Exercise prompt » Work through the listing below, copying each line that carries the word "icon".

Records to use »
::::
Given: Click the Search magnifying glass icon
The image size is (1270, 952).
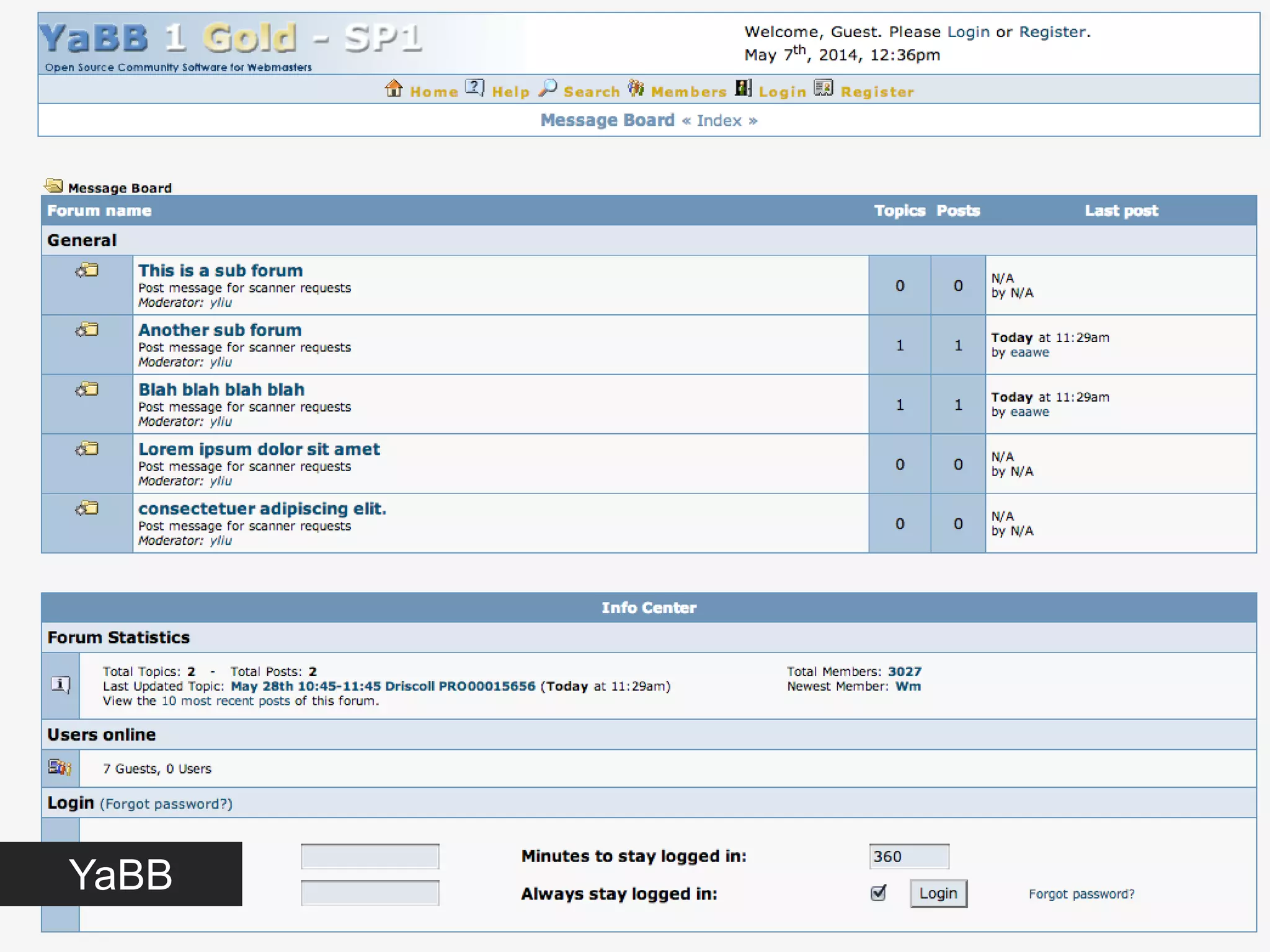Looking at the screenshot, I should [x=548, y=88].
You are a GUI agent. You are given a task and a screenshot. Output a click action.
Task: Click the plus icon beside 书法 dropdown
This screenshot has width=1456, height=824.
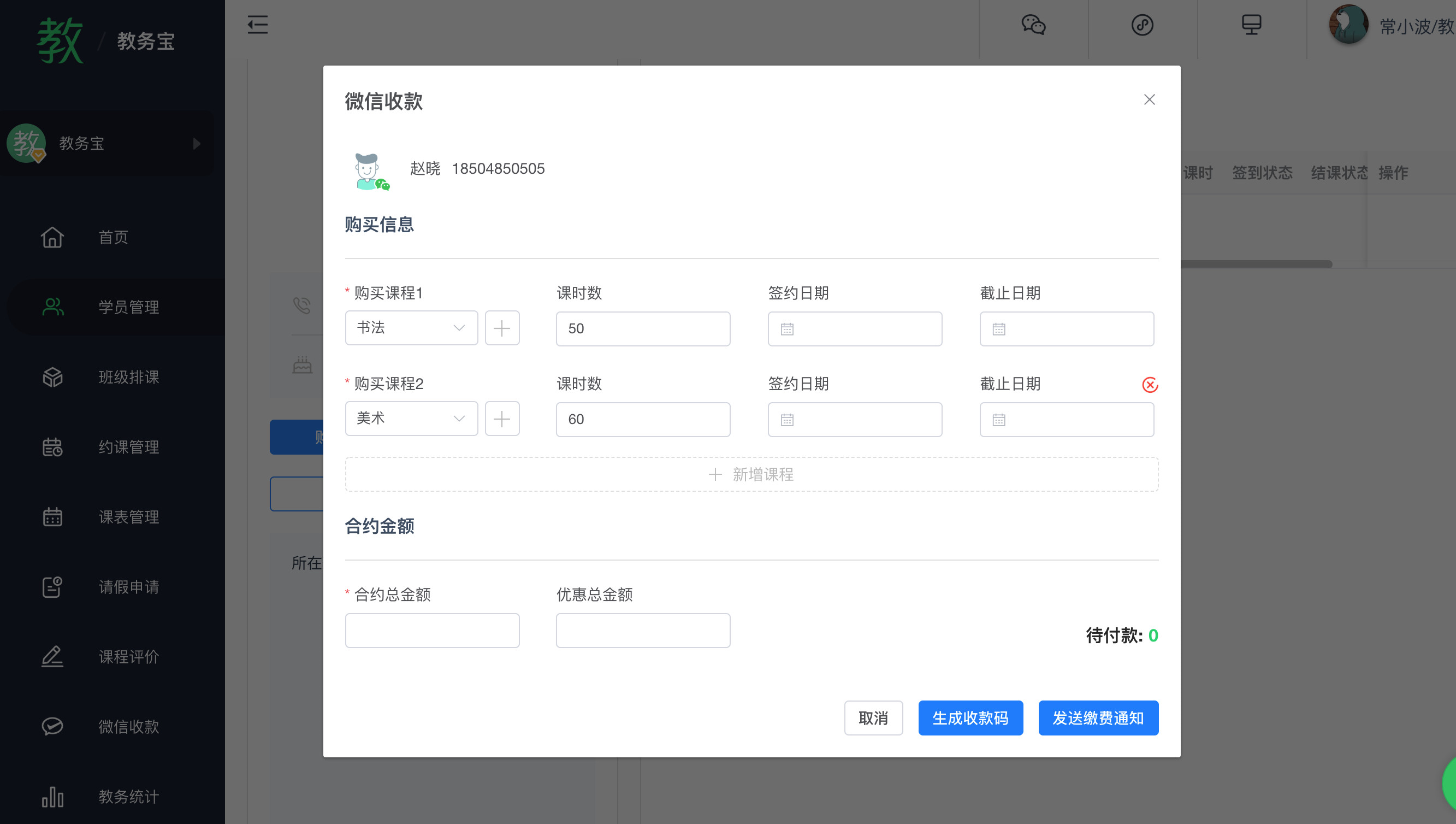502,328
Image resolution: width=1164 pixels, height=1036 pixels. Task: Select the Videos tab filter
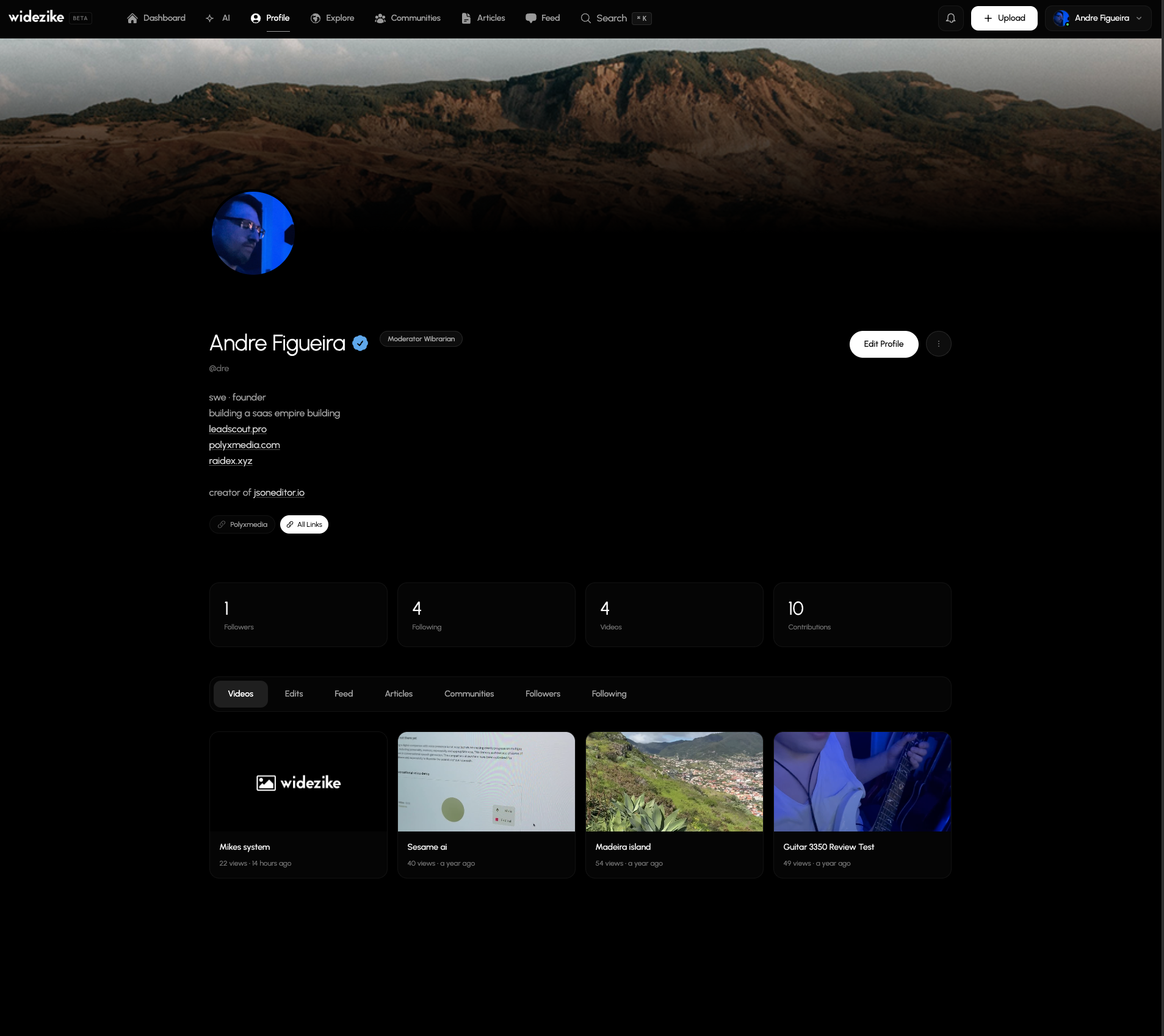pyautogui.click(x=240, y=694)
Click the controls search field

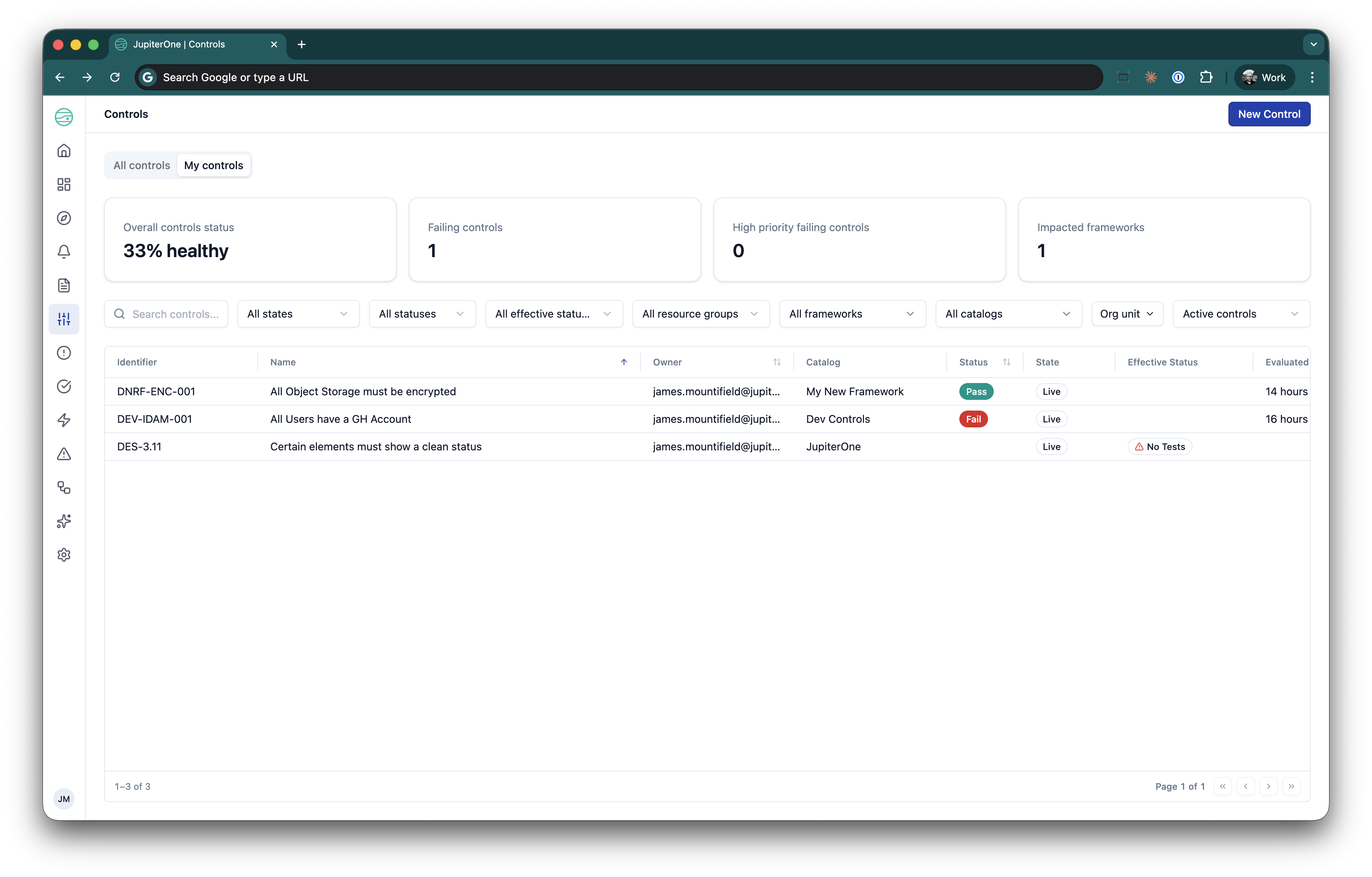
::::
Output for this exercise »
Given: Click the Search magnifying glass icon
Task: Click the plus icon beside 书法 dropdown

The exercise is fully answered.